Being a seventeen-year-old girl is never easy. The pressures of getting accepted to the right college are always looming overhead. Boys are always on the mind, as is the looming concept of womanhood. It’s the time when the real lessons – not math or science, but growing up and maturing – are taught, whether we all like them to or not.
In An Education, our young protagonist, Jenny Miller (played by newcomer Carey Mulligan), must deal with suburban London in the early 1960’s, her stuffy private school and her overbearing parents, played to hilarious effect by Alfred Molina and Cara Seymour. Her academic goal is acceptance into Oxford, but she rebels against the social norm by sneaking cigarettes, listening to French music and dreaming of traveling the world.
Her dreams seem to come true when she encounters handsome and dashing David (Peter Sarsgaard) while waiting for a bus in a rainstorm. Claiming to be a music lover, David proposes that she load her cello into the back of his car while she walks alongside. The scene is hilarious and awkward, an adorable meet-cute situation that blooms into a devastating relationship.
David is everything Jenny wants (money, freedom and fun) and everything society wants to keep away from her (he’s nearly twice her age and a Jew). He brings her to art auctions and concerts and Paris, but there is a devious mystery to the man – he lies to her parents to get her to come with him on his trips and seems to have hidden agendas at every turn.
His friends Danny and Helen (Dominic Cooper and Rosamund Pike) are elegant and wealthy, but clearly know more than Jenny does. Her parents are just as swept away by David as Jenny is, but her kind schoolteacher (Olivia Williams) and stern headmistress (Emma Thompson) try to reel her back to reality and usher her off to Oxford and a respectable existence.
The movie offers plenty of humor – Molina is especially funny and lovable as a father stressed by the expenses of tuition, and Pike’s Helen is a delightful airhead – but there is a constant uneasiness floating with every frame. Sarsgaard’s David is charming and cool (and can pull off a yummy British accent), yet his exit in the finale is not entirely out of character.

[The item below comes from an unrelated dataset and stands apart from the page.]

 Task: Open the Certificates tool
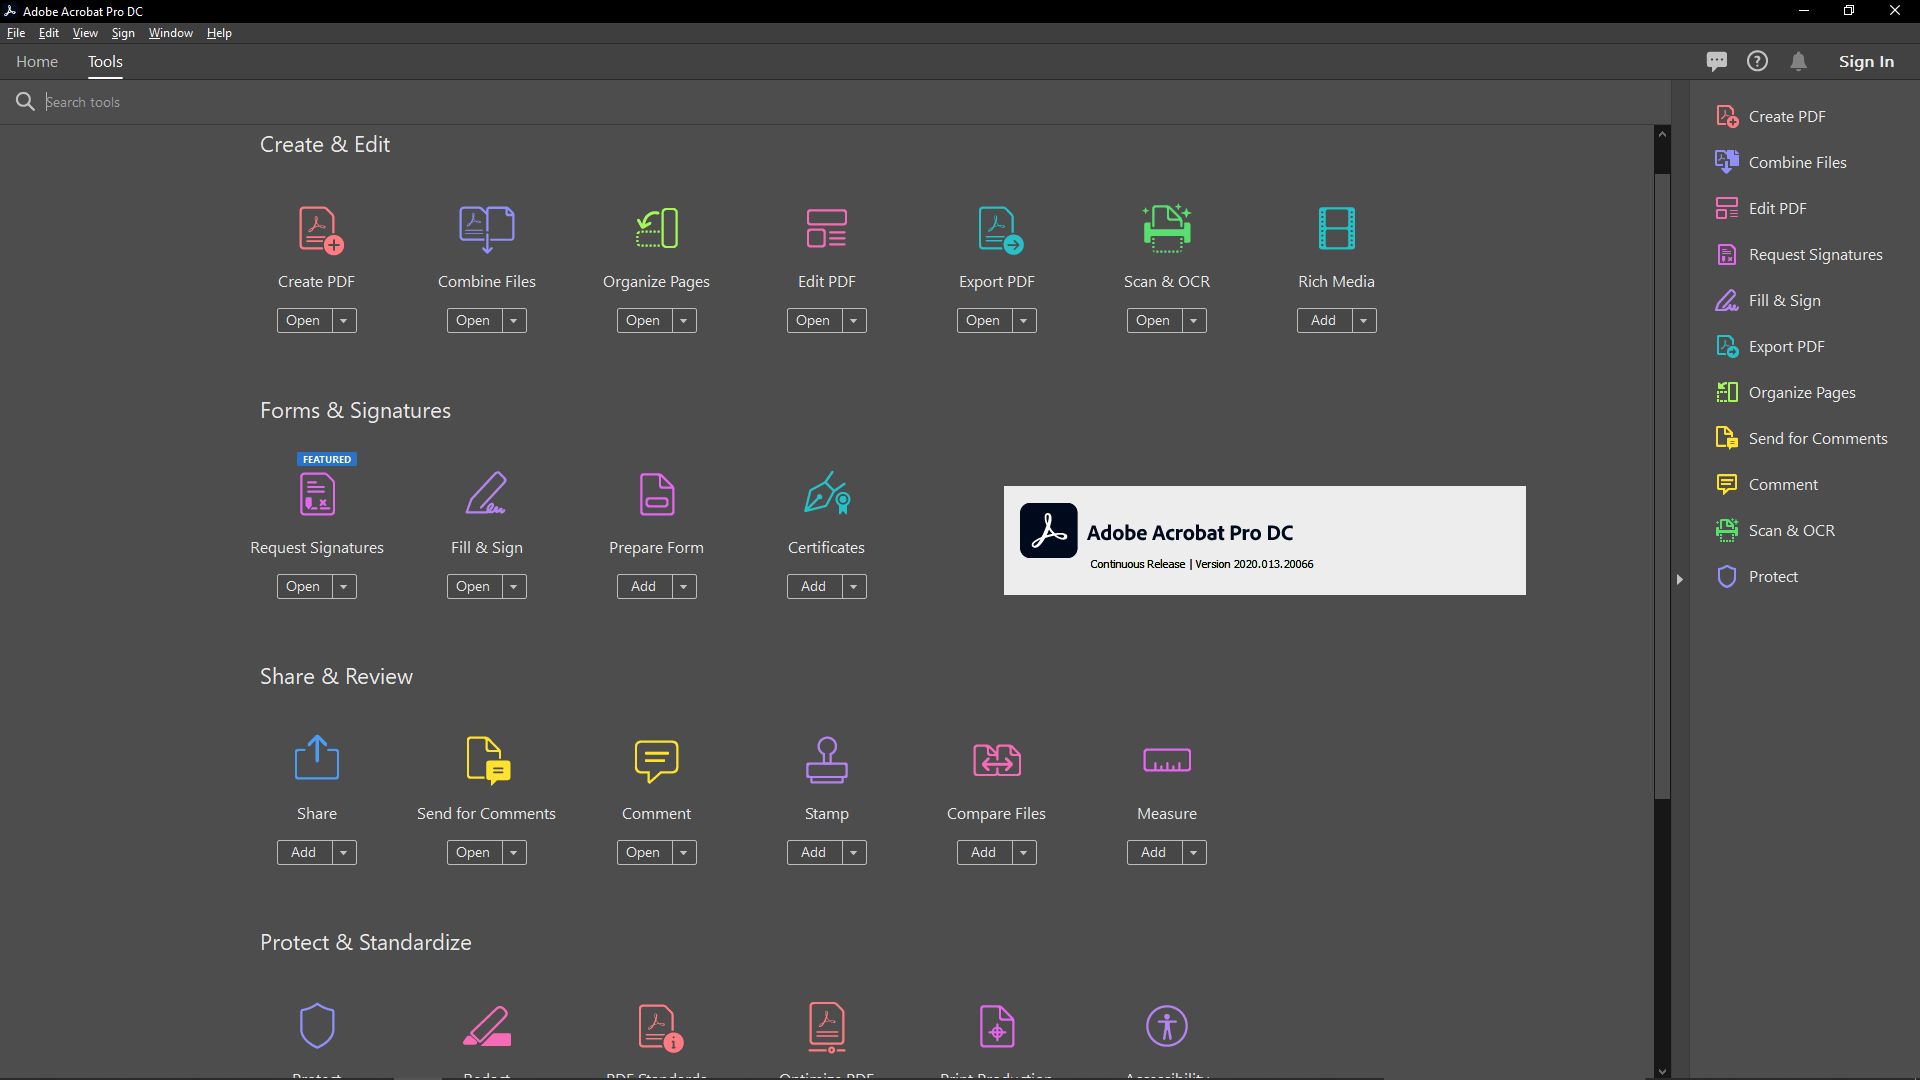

The real gem here is Mulligan, previously known to American audiences as a younger sister in Pride and Prejudice and in the popular Doctor Who episode “Blink.” We rejoice with Jenny when she finally gets to go to Paris and we feel her hurt and confusion with every lie and betrayal David and his friends force upon her. She’s a wonder of an actress and is cute as a button.
An Education’s only real fault seems to lie with the ending, which I perceived as too tidy. The rest of the movie is a treat of a learning experience, as we watch Jenny’s sudden transformation from a naïve schoolgirl into a wise young woman.